* first post: http://blogs.intellique.com/tech/2010/12/22#dedupe
* detailed setup and benchmark results: http://blogs.intellique.com/tech/2011/01/03#dedupe-config
After more than 9 months running lessfs, I recommend it.
Really good paper which describes in detail how the deduplication works.
- Can dedup be integrated into the VFS layer, like unionfs is shooting for, or does it have be integrated with the underlying filesystem.
- Is online dedup possible, and does the answer change when running SSD.
- What's the best granularity (block-level? inode-level? block extent-level?) and how badly can it randomize the i/o. I imagine one would have to do a lot of real-world benchmarking to find this out.
- Are there possible privacy issues (i.e. finding through i/o patterns whether someone else has a given block or file stored) and how to deal with them
I don't think it would be useful, I'm just interested in the level of "standard" data duplication.
"I was just toying around with a simple userspace app to see exactly how much I would save if I did dedup on my normal system, and with 107 gigabytes in use, I'd save 300 megabytes."
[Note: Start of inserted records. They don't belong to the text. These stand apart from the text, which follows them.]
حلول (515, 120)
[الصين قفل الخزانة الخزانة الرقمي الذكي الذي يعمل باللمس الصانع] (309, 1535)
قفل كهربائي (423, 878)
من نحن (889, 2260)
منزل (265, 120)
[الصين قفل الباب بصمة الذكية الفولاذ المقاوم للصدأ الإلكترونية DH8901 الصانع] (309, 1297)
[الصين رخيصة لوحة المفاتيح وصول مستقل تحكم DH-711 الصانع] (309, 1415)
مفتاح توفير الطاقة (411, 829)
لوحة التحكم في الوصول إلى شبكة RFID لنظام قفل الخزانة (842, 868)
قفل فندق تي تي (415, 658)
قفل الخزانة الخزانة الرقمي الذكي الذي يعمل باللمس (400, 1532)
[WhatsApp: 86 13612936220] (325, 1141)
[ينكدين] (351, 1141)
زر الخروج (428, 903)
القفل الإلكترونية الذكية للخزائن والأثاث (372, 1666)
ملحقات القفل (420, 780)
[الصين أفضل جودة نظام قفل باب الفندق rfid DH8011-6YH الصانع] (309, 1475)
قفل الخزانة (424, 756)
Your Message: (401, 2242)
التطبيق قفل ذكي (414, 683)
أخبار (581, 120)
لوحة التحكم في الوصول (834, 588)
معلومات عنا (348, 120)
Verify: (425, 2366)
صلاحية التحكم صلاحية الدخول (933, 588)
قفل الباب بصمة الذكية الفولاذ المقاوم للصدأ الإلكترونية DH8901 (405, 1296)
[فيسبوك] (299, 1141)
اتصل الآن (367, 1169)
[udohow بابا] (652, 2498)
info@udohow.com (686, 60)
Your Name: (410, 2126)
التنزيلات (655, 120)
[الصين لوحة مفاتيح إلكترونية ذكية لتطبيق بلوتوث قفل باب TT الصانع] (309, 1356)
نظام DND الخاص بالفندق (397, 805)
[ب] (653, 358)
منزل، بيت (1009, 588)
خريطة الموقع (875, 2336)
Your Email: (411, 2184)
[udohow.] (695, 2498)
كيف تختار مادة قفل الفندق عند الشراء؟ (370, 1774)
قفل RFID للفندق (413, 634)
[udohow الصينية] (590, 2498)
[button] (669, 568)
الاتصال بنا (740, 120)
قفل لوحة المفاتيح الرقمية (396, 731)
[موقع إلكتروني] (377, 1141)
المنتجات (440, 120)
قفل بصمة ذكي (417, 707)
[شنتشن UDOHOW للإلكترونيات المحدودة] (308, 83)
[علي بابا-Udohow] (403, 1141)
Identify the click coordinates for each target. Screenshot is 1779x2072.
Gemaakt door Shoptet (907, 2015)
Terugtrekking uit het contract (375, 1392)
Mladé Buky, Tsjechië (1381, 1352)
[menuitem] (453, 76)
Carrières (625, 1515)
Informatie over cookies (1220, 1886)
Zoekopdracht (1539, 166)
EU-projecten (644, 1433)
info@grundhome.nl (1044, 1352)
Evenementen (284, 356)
It's a relatively small amount. Then again - you're storing 300MB of exactly the same blocks of data... Unless they're manual backup files, this looks like a big waste to me.
I then decided to disable the dedup, because it comes at a cost - the checksum data (which would mostly be living on the SSD read cache I had attached) was occupying about 3 times the monetary worth of SSD storage space than the monetary worth of conventional disk space that the duplicate data was occupying.
I noticed that the opendedup site (linked from the article) claims a much lower volume of checksum data, relative to number of files; perhaps an order of magnitude less than I observed with ZFS, but they seem achieve that by using a fixed 128KB block size, which brings along its own waste. (ZFS uses variable block size.) I haven't actually done the numbers here but I wouldn't be at all surprised to find that for my data, the 128KB block size would be costing as much disk space as what dedup was saving me. (YMMV, of course.)
I'm puzzled why people in general aren't more worried about data corruption due to hash collision.....
I would recommend using zfs-fuse. You don't have the FUSE->File on a filesystem->Hard disk indirection (thus more speed). And additionaly you get all the cool ZFS features! If you need even more speed there is a ZFS kernel module for linux and a dedup patch for btrfs. I don't think those are production ready though.
I wonder if there is a way to improve on that?